* **MATERIAL FOR THE TASK**
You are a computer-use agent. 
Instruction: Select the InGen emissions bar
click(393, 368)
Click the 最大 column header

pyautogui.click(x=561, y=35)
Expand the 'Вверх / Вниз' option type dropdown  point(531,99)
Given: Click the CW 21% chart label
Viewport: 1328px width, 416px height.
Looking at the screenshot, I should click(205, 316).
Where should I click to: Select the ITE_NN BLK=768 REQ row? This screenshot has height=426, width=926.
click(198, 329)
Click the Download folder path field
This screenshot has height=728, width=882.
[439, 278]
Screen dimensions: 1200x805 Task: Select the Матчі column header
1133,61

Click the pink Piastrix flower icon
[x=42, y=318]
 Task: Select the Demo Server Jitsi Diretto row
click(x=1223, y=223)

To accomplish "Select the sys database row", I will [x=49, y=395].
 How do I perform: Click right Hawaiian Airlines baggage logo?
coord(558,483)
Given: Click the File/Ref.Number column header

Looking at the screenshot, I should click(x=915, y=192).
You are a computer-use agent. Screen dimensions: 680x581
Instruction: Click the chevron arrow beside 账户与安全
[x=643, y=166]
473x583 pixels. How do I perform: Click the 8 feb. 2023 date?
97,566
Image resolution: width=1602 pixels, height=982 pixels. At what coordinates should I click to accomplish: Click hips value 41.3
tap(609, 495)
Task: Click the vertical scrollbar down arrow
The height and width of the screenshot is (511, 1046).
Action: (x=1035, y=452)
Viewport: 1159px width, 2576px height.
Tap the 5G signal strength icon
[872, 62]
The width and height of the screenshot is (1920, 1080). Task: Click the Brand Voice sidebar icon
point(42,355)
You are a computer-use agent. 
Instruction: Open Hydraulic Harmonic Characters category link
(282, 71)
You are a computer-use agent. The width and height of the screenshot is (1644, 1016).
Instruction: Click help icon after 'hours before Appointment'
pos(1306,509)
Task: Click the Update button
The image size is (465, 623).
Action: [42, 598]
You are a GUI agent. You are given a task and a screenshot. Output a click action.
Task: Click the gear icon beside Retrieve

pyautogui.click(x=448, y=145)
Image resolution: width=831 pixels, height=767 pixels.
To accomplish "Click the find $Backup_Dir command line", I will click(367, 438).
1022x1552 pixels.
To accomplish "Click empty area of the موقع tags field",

* **WHAT THIS TASK INVOLVES**
Return all lines of the data in which the string "agent" appears.

* **REPLY TO THE TASK**
You are a computer-use agent. 
You are a computer-use agent. Screen dimensions: 680x581
You are a computer-use agent. 
You are a computer-use agent. The width and height of the screenshot is (1644, 1016).
You are a GUI agent. You are given a task and a screenshot. Output a click action.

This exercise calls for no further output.